### AIM OF THE TASK
Set down, word for word, the rows beginning with the line that contains "Screen dimensions: 934x707" and continuing through the line that contains "Action: point(695,394)". Leave the pictures out of your answer.

### PROVIDED INFORMATION
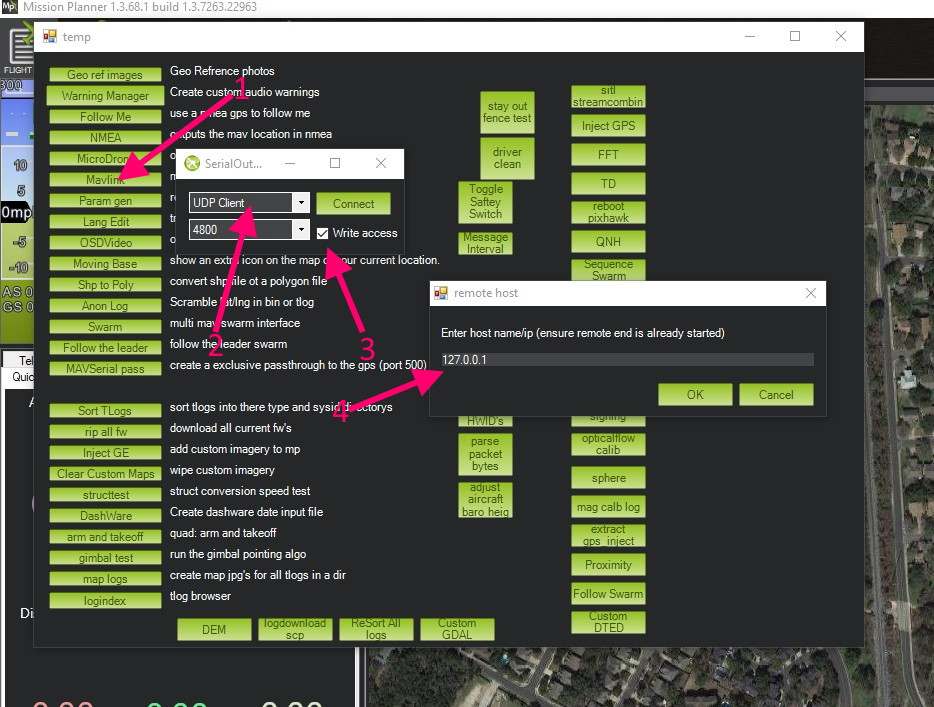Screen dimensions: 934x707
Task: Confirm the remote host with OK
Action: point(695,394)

---

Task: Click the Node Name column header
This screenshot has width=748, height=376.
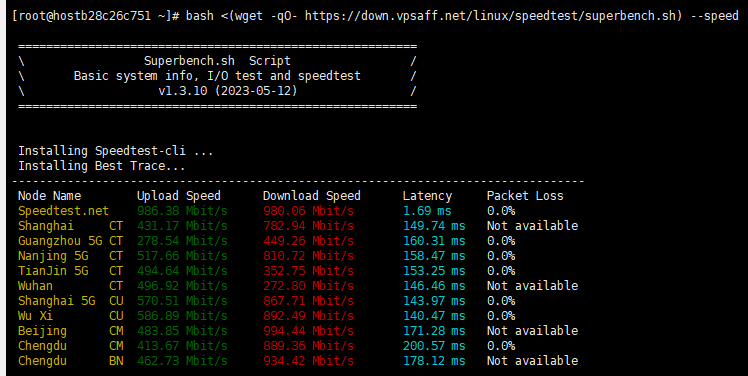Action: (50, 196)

### SOLUTION TO THE PROBLEM
Screen dimensions: 934x707
Task: Confirm the remote host with OK
Action: point(695,394)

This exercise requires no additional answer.